Кино и все остальное | страница 21



Любой молодой человек хочет согласия с миром, а провозглашавшиеся тогда позитивистские лозунги, взять хотя бы лозунг всеобщего обучения, звучали, как из Жеромского, на котором мы все были воспитаны. Политические манипуляции мы стали замечать только позже. Что же удивляться, если мы как художники стремились представлять эту действительность и выйти к нашему новому зрителю? Это был долг творца, исконно существующий в польской традиции… Строй, провозглашавший своей целью социальную справедливость, тоже отвечал нашим запросам. Мы ведь были беднотой, обреченной рассчитывать только на собственные силы. Только благодаря стипендии я мог продержаться три года в Академии художеств и потом еще четыре в Киношколе.

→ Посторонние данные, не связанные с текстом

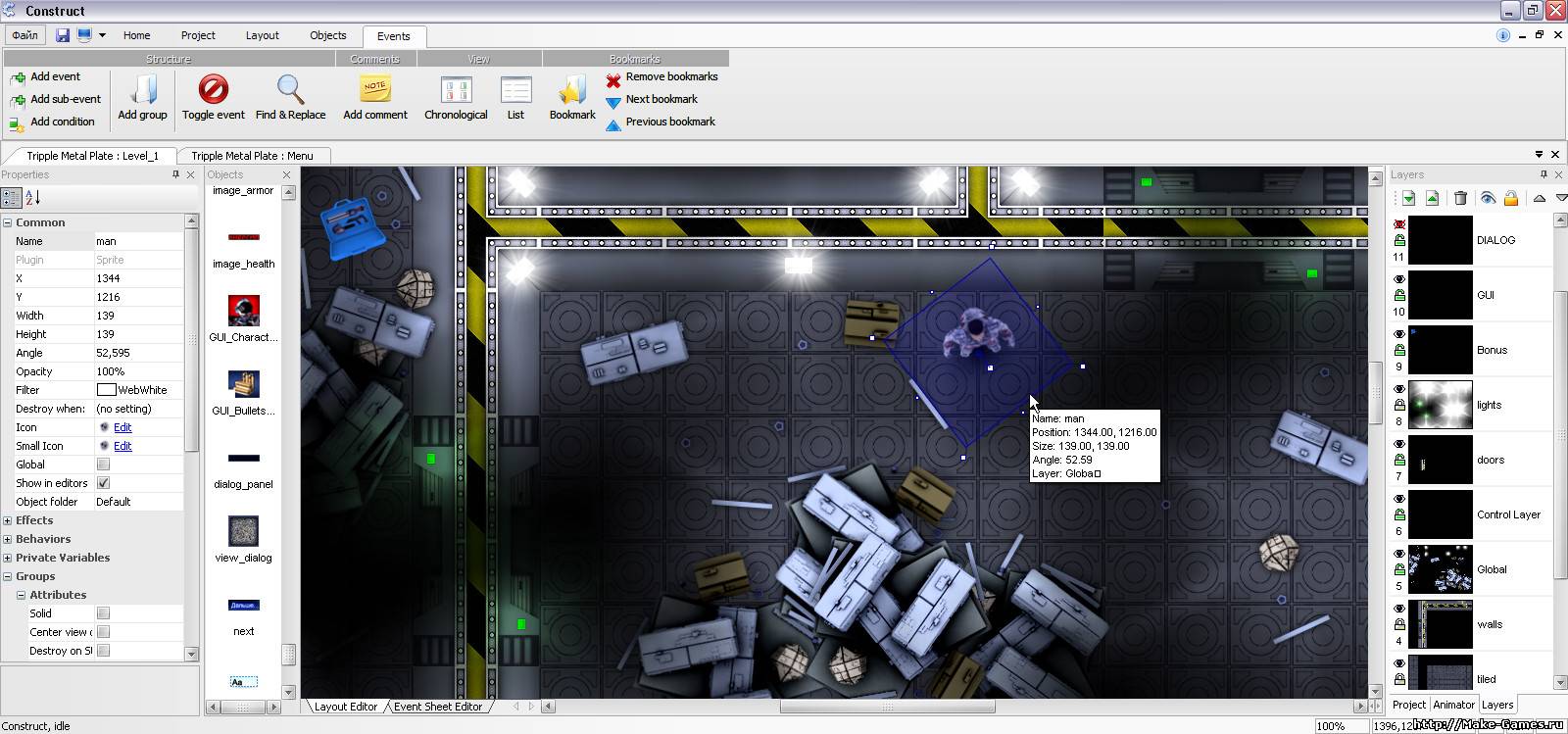Open the Layout ribbon tab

Никто из нас не чувствовал ответственности за результат войны. Напротив. Мы были убеждены, что поляки сделали все, что им следовало сделать: выставили четвертую по численности армию на борьбу с Германией, организовали в конспирации подпольные государство и армию, пожертвовали Варшавой. Что еще можно было сделать сверх этого? — спрашивали молодые люди, такие, как я, но ответа никто не давал.

По-видимому, этим объяснялась резкая и несправедливая оценка прошлого, распространенная в те годы. Предвоенная Польша не сумела нас защитить, не сумела вырвать нас в Ялте из когтей Советского Союза. Интересно, что тогда мы почему-то не думали столь же критично ни о Франции, ни о стольких других странах, которые так же легко, а то и еще легче поддались Гитлеру. Все предвоенное подвергалось критике еще и потому, что, как в моем, например, случае, не вернувшиеся с войны отцы не могли вразумить скорых на упреки сыновей.

* * *

Бичом первых послевоенных лет была чахотка. «Грустно умирать весной», — говорит Стась в «Березняке» Ярослава Ивашкевича, но еще грустнее умирать, когда только что прошел войну, вышел из лагеря, отвоевал в лесах или вернулся с принудительных работ в рейхе.

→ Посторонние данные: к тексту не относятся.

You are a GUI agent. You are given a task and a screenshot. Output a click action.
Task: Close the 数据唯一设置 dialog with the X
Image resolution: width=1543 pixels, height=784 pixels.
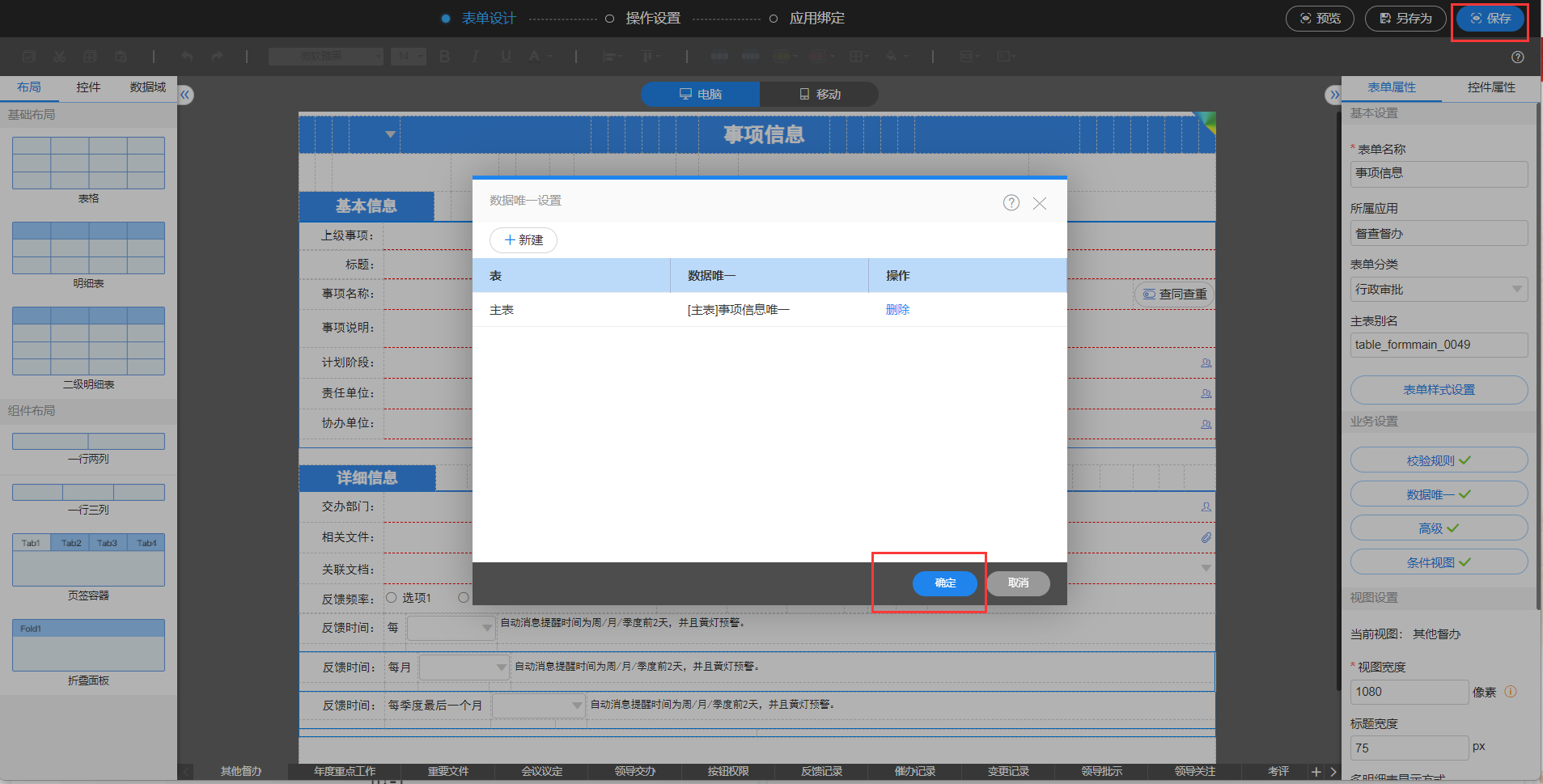(x=1040, y=204)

В те годы мало кто рассказывал о себе. Мы были молоды, а воспоминания — достояние возраста. Мы чувствовали себя счастливыми, потому что выжили. Тем болезненнее были прощания с друзьями. Сегодня люди ездят в Закопане, чтобы зимой кататься на лыжах, а летом совершать чудесные прогулки по горам; тогда от слова «Закопане» веяло дыханием смерти. Редко кто оттуда возвращался, а если и возвращался, то ненадолго.

Таким последним проблеском жизни было для Юзефа Воляка короткое пребывание в мастерской Ханны Рудской-Чибисовой, где я занимался, когда учился в краковской Академии. Его определили туда раньше нас всех, но в предшествующий год я его ни разу не видел. Он появился поздней весной и сразу сделал несколько замечательных холстов. Особенно хорош был натюрморт, где, помимо написанной киноварью скрипки, был изображен только черный футляр от нее. Эта работа вызывала восхищение не только у нас, но и у всех, кто приходил в нашу мастерскую специально, чтобы посмотреть на полотно, достойное кисти Матисса. Но радость была недолгой. Через несколько недель наш художник исчез и уже больше не вернулся. Говорили о чудодейственном лекарстве под названием пенициллин, но в Кракове его тогда никто не видел.